Can We Trust LLM's Logic? Quantifying Uncertainty, Coherence, and Robustness via a Graph-Based Framework

arXiv:2607.08017v1 Announce Type: new Abstract: Large-Language Models (LLMs) can be prone to flawed and unfaithful reasoning that decoding strategies like Self-Consistency (SC) fail to detect as they evaluate only final-answer agreement while ignoring the logical validity of intermediate steps. This raises three fundamental questions: How can we reliably quantify uncertainty in LLM reasoning? Can semantic, structural, and causal awareness select more faithful reasoning compared to na\"ive majority voting? and How robust is reasoning topology under adversarial conditions?

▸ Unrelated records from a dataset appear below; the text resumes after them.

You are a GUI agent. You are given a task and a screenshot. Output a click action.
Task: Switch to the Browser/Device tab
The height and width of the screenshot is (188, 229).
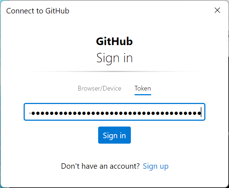(100, 88)
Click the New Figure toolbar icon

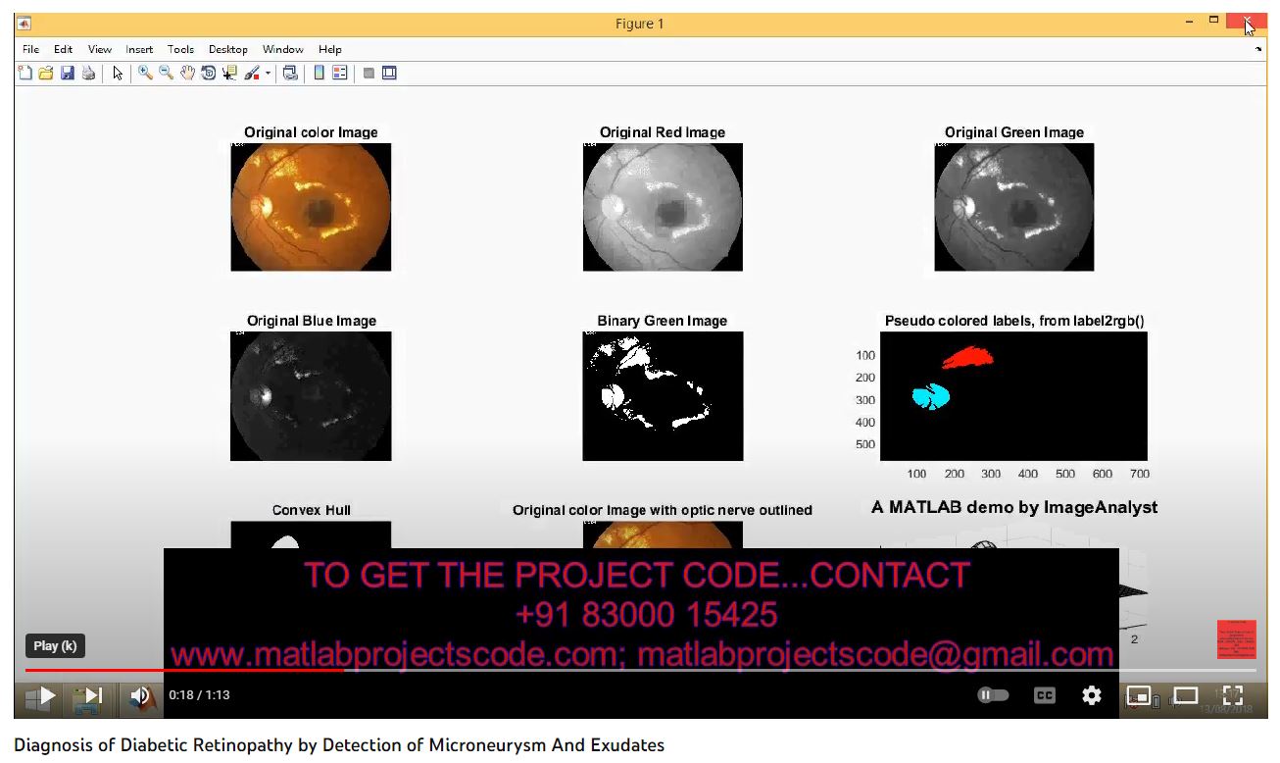coord(25,74)
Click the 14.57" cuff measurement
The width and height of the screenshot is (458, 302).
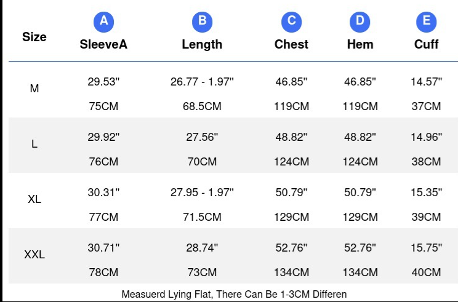click(x=427, y=82)
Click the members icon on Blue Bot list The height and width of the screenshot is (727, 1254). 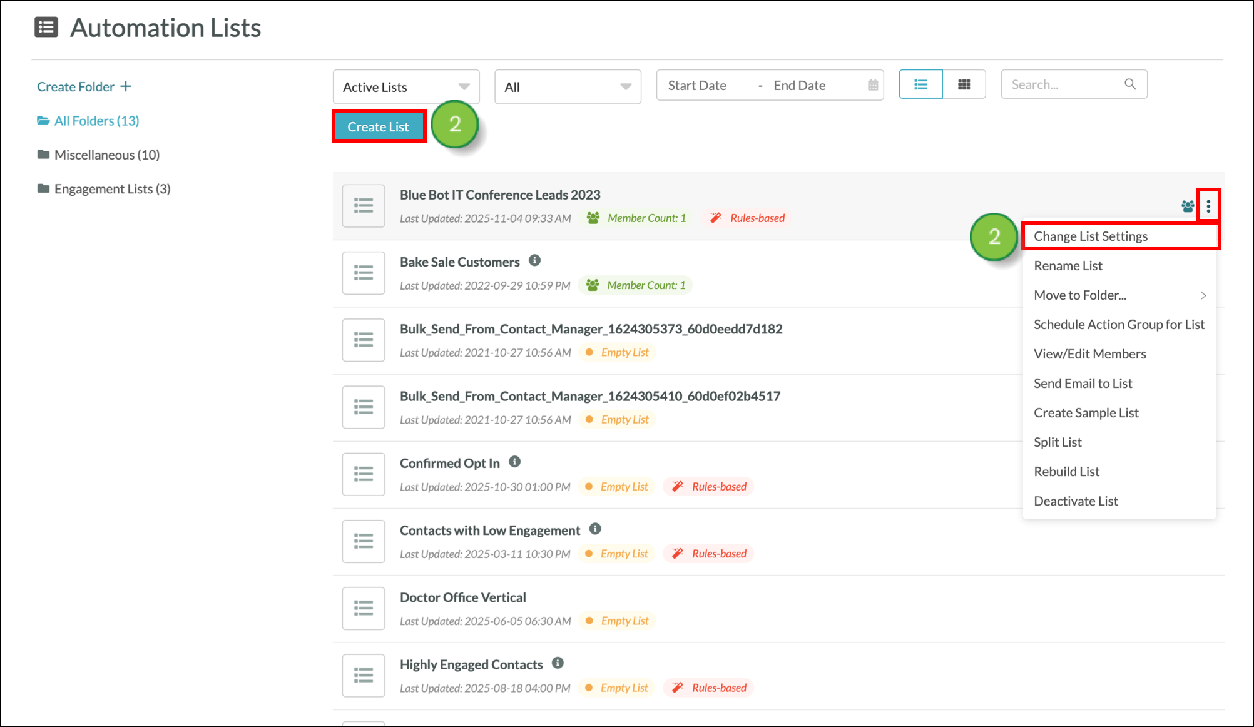[x=1187, y=206]
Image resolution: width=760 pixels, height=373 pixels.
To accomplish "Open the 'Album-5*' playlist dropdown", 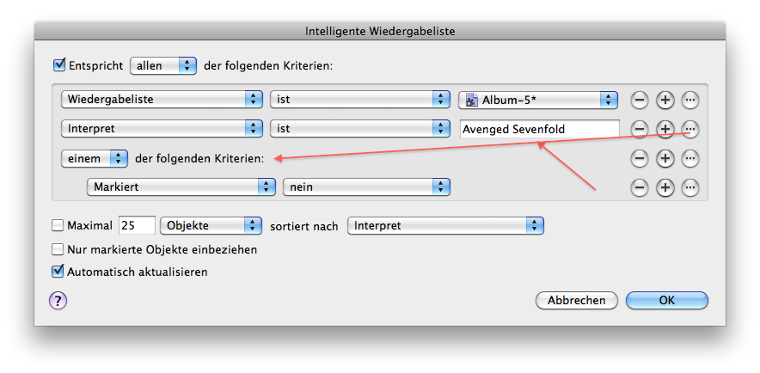I will 538,101.
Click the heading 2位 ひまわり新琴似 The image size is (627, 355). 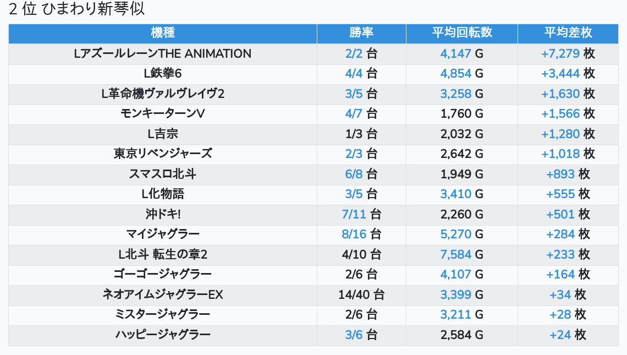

To address these quest
The rapid deployment and increasing reliance on large language models necessitate robust methods for evaluating their reasoning fidelity, especially as autonomous AI systems become more prevalent.
Quantifying LLM uncertainty and improving logical validity is critical for developing trustworthy AI, which impacts adoption and regulatory frameworks across industries.
This research introduces a graph-based framework to assess LLM reasoning beyond just final answer agreement, potentially leading to more reliable AI outputs and better debugging tools.
- · AI safety researchers
- · Enterprises deploying LLMs
- · AI developers
- · AI ethics organizations
- · Developers of unverified LLM applications
- · Uncritical LLM deployments
Improved methods for evaluating LLM reasoning will lead to more robust and less 'hallucinatory' AI applications.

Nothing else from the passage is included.